The RCA investigation lead in this case acknowledged that the Responsible Clinician (RC) was not interviewed during the review and explained his rationale during the inquest. He has since reflected on his decision not to interview the RC and what he could do differently when carrying out future reviews with the Trust Head of Patient Safety. The Trust Executive Serious Incident panel has oversight of all reviews being undertaken and commission the reviews, including the terms of reference and who should be involved in the review.
The Trust process for obtaining information from staff involved in an SI has been updated to ensure we gather statements from staff at an early stage following the SI and use these statements in the SI review.
When a team of clinical staff are allocated to complete a review following a serious incident, they are allocated a Patient Safety Practitioner to support and advise the review team throughout the review process.

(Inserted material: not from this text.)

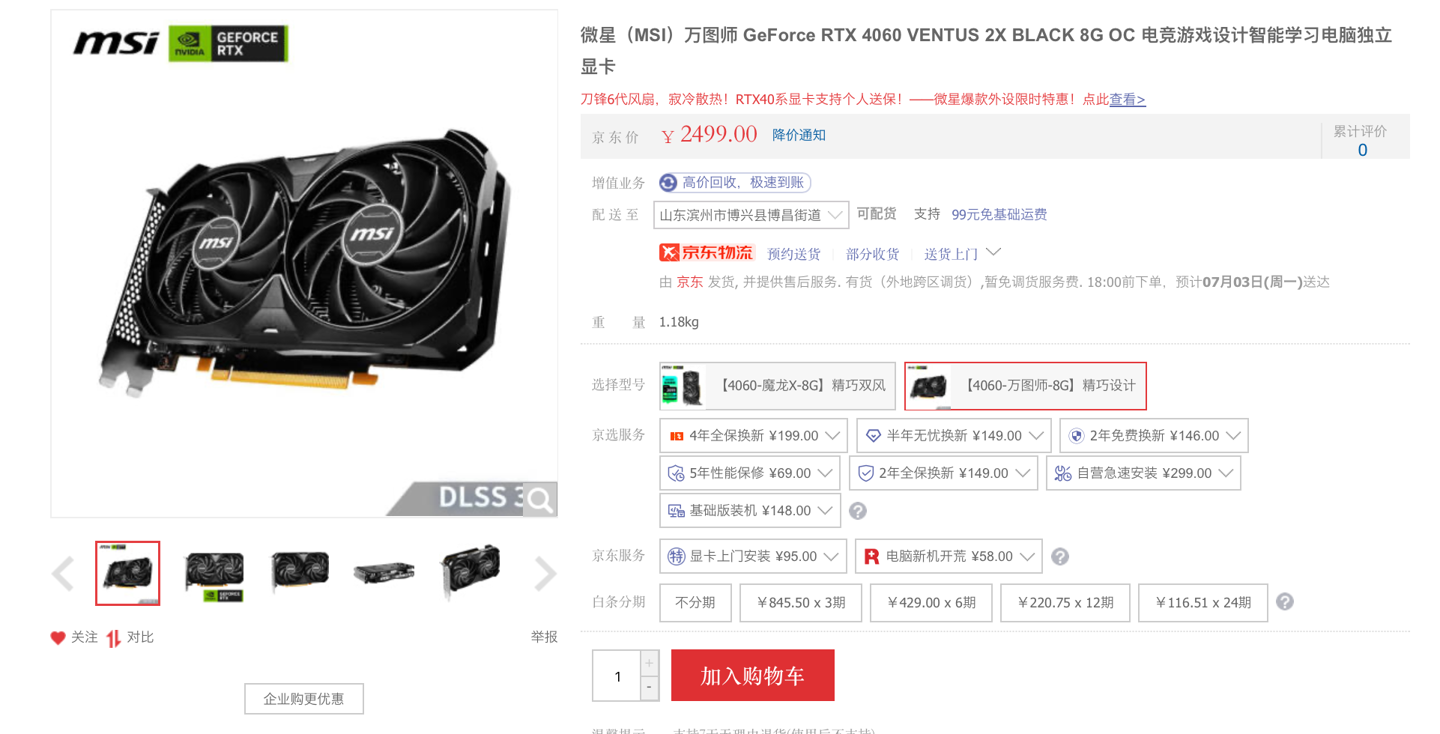Image resolution: width=1440 pixels, height=734 pixels.
Task: Expand 4年全保换新 ¥199.00 service dropdown
Action: click(x=753, y=436)
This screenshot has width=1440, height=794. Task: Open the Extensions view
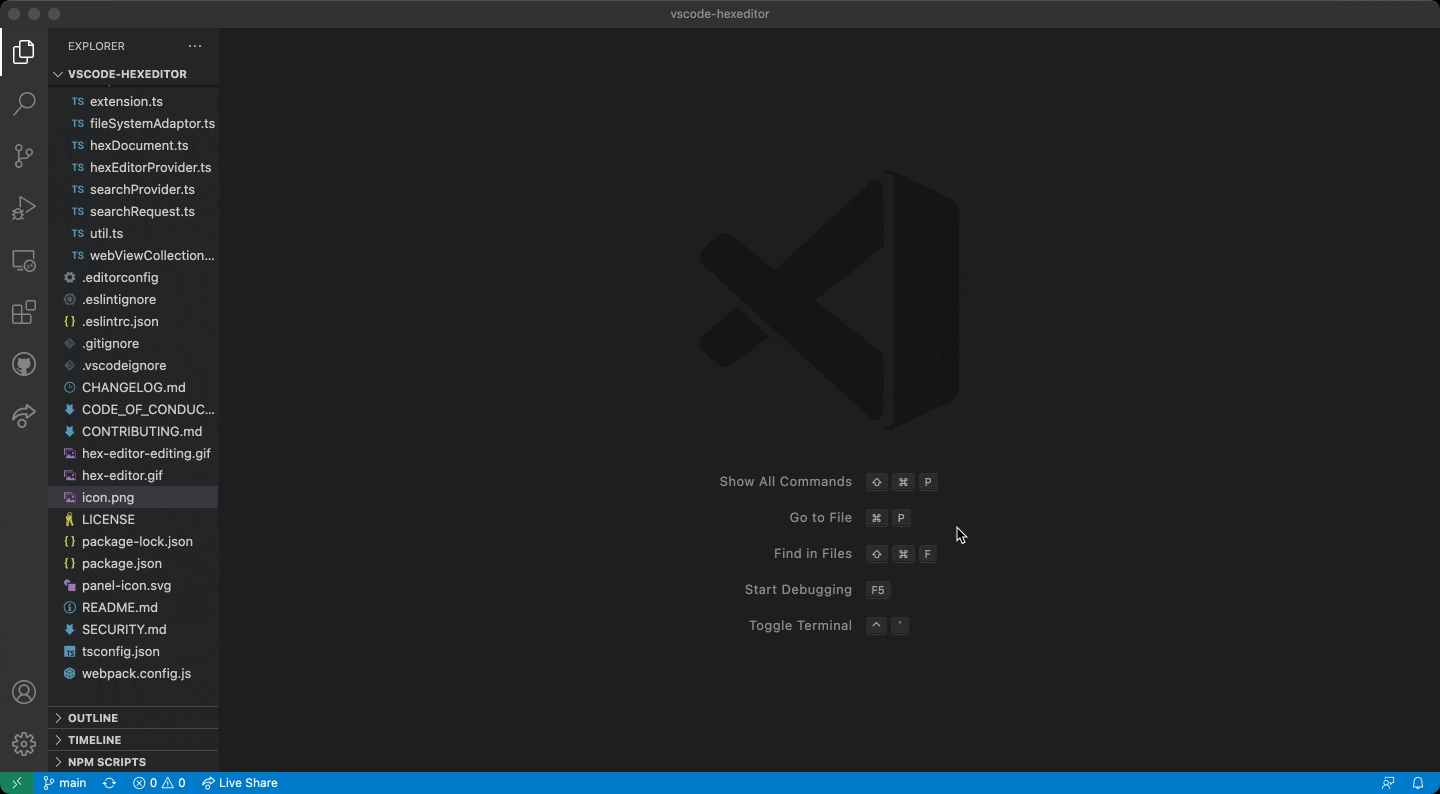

The Patient Safety Practitioner is an experienced professionally qualified member of staff who has additional knowledge and skills in incident management.
Following completion of the review the final draft is shared with Senior Managers and Clinical Leads in the area of the Trust where the SI occurred to check for factual accuracy and approve content and recommendations.
The report is then taken to a Post-Incident Executive Review Panel who can raise questions of the review authors and the service managers. Following any amendments, the Executive panel approve the report and its content for release to the family and other concerned stakeholders, i.e., commissioners, coroners.
Mr Meadows, if you or Mr Lloyd’s family have any further questions in relation to the Trust’s response, please do let me know.